The state of California has filed a lawsuit against the Trump administration this week to try to ensure that undocumented immigrants are counted in the 2020 Census to help determine the state’s weight in the House of Representatives in the future.

The suit was filed after the Trump administration released a memorandum last week to exclude illegal aliens from being counted in the congressional apportionment base following the census.

The lawsuit, led by California’s Democratic Attorney General Xavier Becerra and the mayors of major cities including Los Angeles, Long Beach and Oakland, argues that not counting illegal immigrants in the census would be unconstitutional, and that the law requires for “the whole number of persons in each State” to be tallied.

“The Memorandum and the exclusion of undocumented immigrants from the census apportionment count will likely cause Plaintiffs to lose one or more seats in the US House of Representatives and, consequently, one or more electors in the Electoral College,” the suit suggests, pointing to the practical ramifications for California of the Trump administration’s memorandum.

The White House argues that “the Constitution does not specifically define which persons must be included in the apportionment base,” and that only legal “inhabitants” of a state should be counted, rather than the total number of people physically present in a state at the time of the census. “Excluding these illegal aliens from the apportionment base is more consonant with the principles of representative democracy underpinning our system of Government,” the White House memo suggests.

The Trump administration moved to challenge congressional apportionment rules after the Supreme Court rejected the White House’s attempt to add a question about citizenship to the 2020 Census to get a sense of how many illegal immigrants live in the United States (the number is thought to be between 11 million and 29 million).
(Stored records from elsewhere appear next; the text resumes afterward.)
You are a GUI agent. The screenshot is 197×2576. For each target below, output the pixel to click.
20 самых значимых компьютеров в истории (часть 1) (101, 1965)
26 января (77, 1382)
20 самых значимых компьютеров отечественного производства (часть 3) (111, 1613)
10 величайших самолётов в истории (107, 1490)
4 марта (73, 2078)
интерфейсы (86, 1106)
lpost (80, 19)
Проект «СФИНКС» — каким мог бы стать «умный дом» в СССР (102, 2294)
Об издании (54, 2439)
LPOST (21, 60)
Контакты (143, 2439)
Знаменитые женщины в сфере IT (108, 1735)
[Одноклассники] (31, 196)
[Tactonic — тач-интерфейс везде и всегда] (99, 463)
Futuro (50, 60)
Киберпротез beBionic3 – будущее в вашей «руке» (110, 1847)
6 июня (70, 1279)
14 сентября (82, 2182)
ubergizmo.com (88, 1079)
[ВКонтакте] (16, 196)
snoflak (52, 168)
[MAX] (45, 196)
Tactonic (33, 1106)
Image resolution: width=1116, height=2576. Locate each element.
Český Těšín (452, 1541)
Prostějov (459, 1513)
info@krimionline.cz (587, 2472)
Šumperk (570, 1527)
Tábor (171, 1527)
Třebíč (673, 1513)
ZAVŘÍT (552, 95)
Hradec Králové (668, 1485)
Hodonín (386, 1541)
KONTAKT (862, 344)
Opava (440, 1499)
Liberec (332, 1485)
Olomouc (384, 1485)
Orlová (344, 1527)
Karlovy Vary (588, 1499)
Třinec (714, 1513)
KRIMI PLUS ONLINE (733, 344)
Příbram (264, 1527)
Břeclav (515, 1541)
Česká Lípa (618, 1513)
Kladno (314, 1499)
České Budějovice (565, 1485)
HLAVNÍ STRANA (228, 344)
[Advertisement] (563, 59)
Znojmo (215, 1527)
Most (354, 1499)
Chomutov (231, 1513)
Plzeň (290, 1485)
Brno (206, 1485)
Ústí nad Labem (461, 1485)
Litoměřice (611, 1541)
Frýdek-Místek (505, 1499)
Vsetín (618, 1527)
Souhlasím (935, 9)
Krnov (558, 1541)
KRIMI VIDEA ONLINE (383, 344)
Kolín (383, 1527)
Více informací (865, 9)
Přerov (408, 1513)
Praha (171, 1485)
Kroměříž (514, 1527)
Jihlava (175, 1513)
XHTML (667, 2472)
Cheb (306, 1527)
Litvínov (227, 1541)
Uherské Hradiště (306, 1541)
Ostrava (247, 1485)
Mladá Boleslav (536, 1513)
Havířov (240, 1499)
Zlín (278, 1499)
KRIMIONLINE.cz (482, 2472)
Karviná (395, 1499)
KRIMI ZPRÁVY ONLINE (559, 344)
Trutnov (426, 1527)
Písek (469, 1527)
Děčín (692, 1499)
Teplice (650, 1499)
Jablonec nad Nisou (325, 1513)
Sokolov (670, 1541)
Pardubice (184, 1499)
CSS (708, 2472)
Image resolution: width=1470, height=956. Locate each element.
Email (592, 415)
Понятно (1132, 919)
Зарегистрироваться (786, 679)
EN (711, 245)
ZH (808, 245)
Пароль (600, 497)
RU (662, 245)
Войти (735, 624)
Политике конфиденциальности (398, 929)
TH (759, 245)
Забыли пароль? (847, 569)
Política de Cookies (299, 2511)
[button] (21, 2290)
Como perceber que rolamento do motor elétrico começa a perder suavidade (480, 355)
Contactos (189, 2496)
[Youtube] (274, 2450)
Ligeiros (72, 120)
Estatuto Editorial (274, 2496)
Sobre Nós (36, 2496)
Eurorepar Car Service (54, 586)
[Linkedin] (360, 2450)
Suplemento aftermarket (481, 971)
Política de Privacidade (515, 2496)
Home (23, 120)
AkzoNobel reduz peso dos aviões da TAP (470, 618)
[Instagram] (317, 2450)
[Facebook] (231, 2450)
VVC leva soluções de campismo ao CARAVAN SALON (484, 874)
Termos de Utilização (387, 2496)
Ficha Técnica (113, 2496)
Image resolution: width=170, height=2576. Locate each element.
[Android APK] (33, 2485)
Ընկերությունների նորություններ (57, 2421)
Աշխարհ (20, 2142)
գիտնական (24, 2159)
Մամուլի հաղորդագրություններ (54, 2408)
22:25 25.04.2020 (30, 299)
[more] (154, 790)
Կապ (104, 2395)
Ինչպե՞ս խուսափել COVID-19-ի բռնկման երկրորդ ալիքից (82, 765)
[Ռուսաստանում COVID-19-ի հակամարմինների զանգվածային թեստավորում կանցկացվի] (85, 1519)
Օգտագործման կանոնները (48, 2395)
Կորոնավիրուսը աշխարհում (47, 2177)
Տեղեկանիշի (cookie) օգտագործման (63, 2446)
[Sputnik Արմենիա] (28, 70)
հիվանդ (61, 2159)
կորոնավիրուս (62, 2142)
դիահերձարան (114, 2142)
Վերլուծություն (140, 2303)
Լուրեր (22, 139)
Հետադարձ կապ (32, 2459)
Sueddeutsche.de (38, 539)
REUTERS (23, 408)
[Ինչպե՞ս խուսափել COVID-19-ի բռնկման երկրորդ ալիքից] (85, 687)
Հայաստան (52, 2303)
The Trump administration and Republicans in general have repeatedly accused the Democratic Party of deliberately encouraging illegal immigration into the United States, or of otherwise using it for the purposes of improving their electoral chances to skew state and federal elections.

According to the Public Policy Institute of California, the state is home to over 2.4 million undocumented immigrants. The state also has the largest number of congressional districts – 53 of 435 total seats, in the US House of Representatives. All 435 seats will be up for grabs in the upcoming election in November.

The 2020 Census deadline has been extended to October due to difficulties related to the coronavirus, with the results expected to be published in early 2021.